Quando va somministrato?
«I migliori risultati si ottengono precocemente, tra 24 ore prima e alcune ore dopo l'intubazione. È fondamentale capire quando gli indici infiammatori, sempre alti se c'è la febbre, assumono valori fuori controllo. La prognosi sarà tanto migliore quanto più si mantiene un equilibrio il sistema infiammatorio».

E il cortisone?
«Utilizziamo anche quelli, agisce su tutte le citochine, talvolta associandolo al Tocilizumab per non deprimere la risposta immunitaria».

Con quali risultati?
«Molto positivi, queste armi nei tempi giusti ci consentono di gestire molte situazioni critiche nel contesto di una terapia di sostegno alla modulazione della risposta immunitaria e infiammatoria».

In cosa consiste questa terapia di sostegno?
«Utilizziamo immunoglobuline polivalenti ad alto contenuto di IgA (anticorpi delle mucose ndr) ed IgM (anticorpi della memoria ndr) non specifiche ma che riteniamo possano contribuire a modulare e ridurre l'infiammazione. ricorriamo anche, in alcuni casi, a tecniche di rimozione selettiva delle citochine dal sangue in circolazione extracorporea».

E l'eparina?
«Usiamo anche quella: anzi l'abbiamo utilizzata, nella mia rianimazione, sin dai primi giorni dell'epidemia, ben comprendendo che l'infiammazione che riscontravamo comportasse un alto rischio trombotico emorragico come avviene anche in altre gravi infezioni sia batteriche sia virali».
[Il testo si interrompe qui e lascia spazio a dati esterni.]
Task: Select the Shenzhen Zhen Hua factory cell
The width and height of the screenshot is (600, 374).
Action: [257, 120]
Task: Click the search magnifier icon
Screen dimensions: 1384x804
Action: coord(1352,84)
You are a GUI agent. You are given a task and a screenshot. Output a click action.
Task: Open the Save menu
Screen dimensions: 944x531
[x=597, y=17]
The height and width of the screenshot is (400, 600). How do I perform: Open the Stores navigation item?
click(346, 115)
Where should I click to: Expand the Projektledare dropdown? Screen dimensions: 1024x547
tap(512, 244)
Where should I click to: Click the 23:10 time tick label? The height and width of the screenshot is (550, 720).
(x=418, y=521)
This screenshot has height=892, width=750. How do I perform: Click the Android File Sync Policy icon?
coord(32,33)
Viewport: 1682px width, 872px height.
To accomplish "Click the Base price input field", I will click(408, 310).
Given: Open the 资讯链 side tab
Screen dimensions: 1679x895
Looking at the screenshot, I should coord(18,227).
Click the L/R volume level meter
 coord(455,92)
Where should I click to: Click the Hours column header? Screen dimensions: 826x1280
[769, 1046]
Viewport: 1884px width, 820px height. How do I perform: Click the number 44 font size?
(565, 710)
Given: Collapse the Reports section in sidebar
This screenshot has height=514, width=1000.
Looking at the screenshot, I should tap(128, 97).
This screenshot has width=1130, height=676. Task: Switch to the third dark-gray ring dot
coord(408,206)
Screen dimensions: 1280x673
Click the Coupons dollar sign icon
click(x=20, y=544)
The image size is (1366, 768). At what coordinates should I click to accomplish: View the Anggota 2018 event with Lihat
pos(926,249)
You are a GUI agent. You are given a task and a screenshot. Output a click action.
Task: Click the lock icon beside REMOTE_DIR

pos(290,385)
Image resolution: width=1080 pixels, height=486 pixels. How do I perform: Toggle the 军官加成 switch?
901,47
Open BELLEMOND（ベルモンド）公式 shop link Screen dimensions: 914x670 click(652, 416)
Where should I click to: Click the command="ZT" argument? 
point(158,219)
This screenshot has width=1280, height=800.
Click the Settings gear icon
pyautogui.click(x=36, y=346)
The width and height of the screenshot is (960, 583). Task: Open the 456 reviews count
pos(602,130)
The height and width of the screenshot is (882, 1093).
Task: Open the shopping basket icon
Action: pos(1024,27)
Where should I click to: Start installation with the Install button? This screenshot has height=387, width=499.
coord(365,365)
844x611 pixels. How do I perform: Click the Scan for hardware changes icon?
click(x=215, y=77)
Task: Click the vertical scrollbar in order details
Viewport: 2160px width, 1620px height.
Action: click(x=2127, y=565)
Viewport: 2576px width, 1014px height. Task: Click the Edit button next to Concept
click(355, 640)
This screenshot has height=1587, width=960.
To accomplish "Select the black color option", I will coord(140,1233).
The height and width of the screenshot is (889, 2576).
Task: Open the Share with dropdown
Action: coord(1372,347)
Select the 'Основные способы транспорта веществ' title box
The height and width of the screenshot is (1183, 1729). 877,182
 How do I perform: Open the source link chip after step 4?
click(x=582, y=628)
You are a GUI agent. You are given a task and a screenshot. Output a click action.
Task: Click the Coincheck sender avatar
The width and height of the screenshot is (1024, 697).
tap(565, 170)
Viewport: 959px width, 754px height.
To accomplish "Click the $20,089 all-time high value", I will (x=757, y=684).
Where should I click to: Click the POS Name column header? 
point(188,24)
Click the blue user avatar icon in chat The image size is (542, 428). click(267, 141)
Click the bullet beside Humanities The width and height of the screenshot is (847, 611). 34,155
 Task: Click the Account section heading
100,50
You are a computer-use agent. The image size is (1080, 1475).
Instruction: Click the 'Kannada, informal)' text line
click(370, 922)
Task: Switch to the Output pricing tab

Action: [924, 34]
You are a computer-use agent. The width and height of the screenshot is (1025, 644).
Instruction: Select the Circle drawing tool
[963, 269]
E i sieri iperimmuni formati da anticorpi di soggetti guariti come suggerito da Giulio Tarro, primario emerito di questo ospedale?
«Potrebbe essere una strategia efficace: attendiamo il via libera del Comitato etico che al Cotugno è collegato con quello dell'Università Vanvitelli».

Da cosa dipende questo drammatico epilogo?
«Spesso dalla gravità delle condizioni dei pazienti che arrivano in rianimazione e dal coinvolgimento dei vasi sanguigni con relative alterazioni delle pareti.
Le forme vasculitiche, che portano a trombosi arteriose o venose, sono difficilissime da recuperare».